◆ WORK REQUIRED
The stretch wanted below opens at the line containing "You are a GUI" and closes at the line containing "Task: Go to the Forecast page". Please return it exactly, with no other lines.

◆ DATA PROVIDED
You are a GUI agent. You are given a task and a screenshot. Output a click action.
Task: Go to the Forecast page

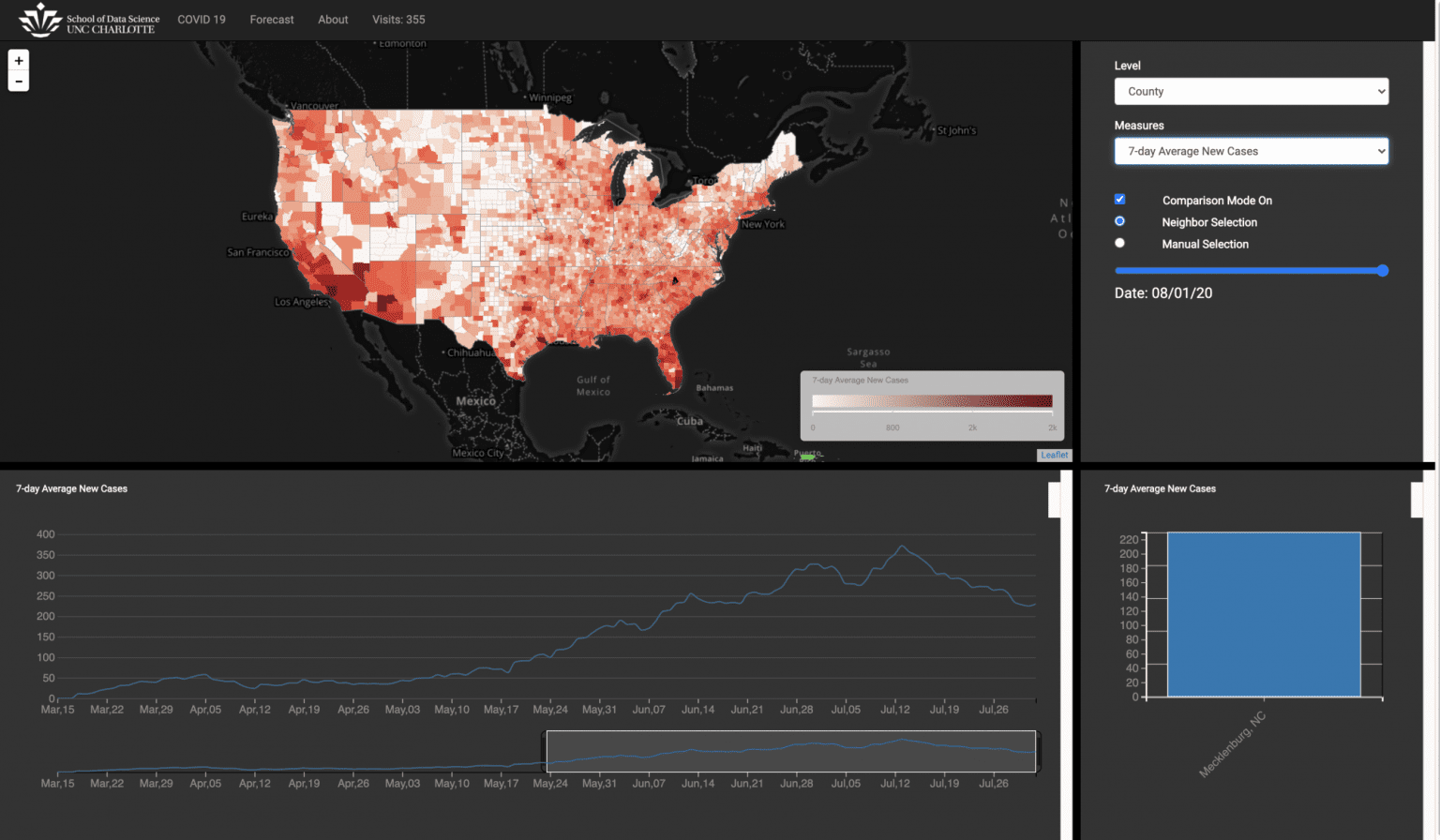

--

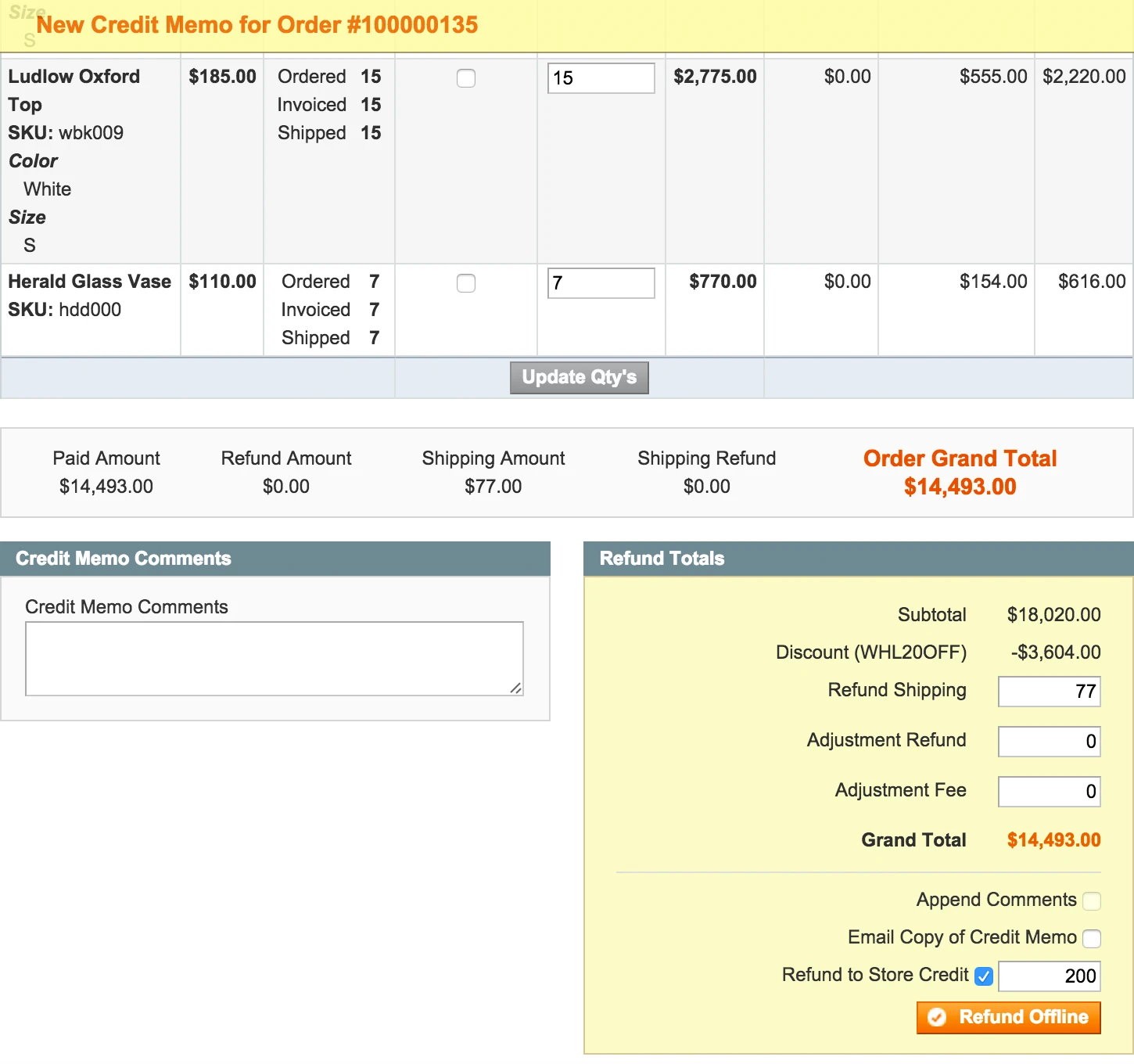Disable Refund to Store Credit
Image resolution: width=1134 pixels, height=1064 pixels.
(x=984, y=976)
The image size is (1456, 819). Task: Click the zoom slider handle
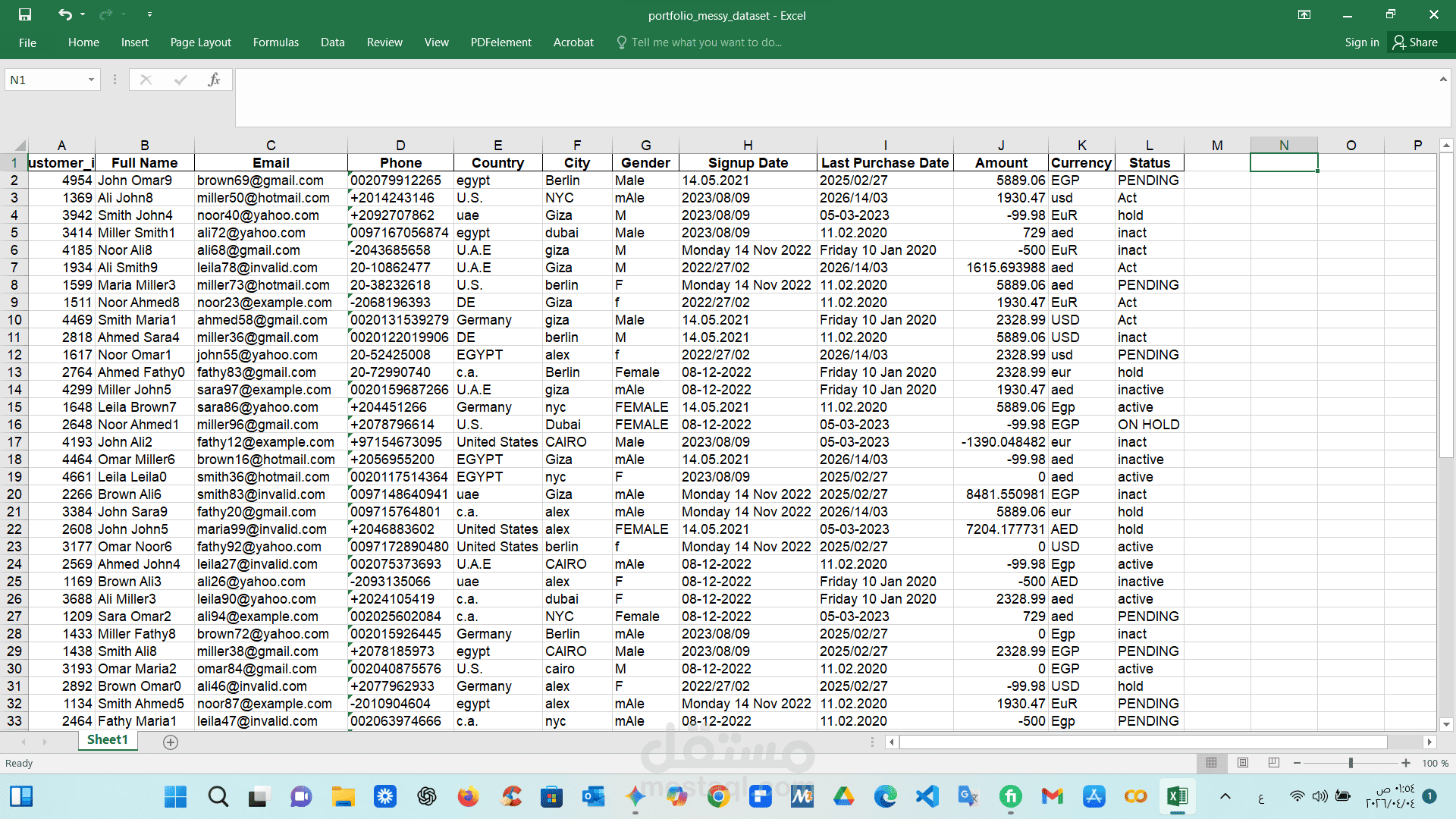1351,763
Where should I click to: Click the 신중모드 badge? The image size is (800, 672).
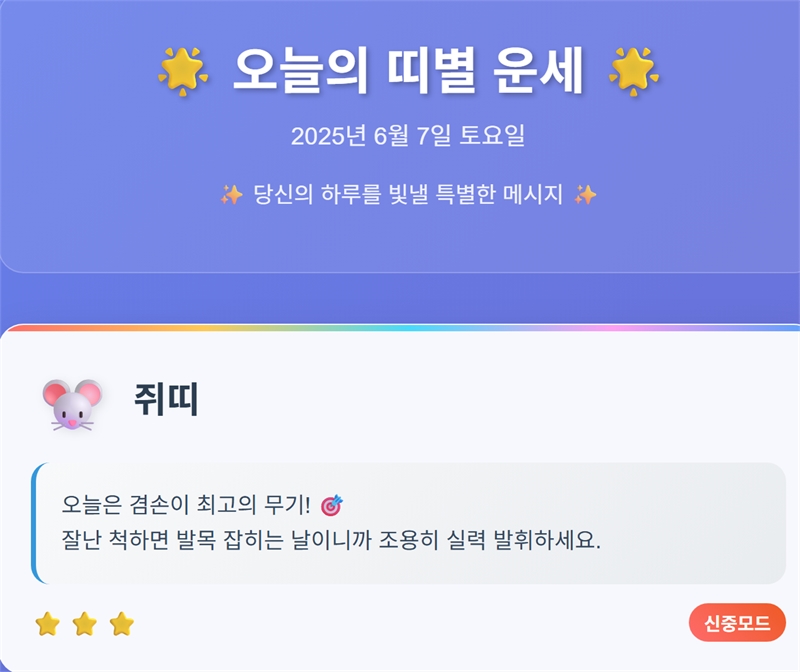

◆ RESPONSE TO THE TASK
You are a GUI agent. You are given a task and a screenshot. Output a click action.
Task: Go to the Forecast page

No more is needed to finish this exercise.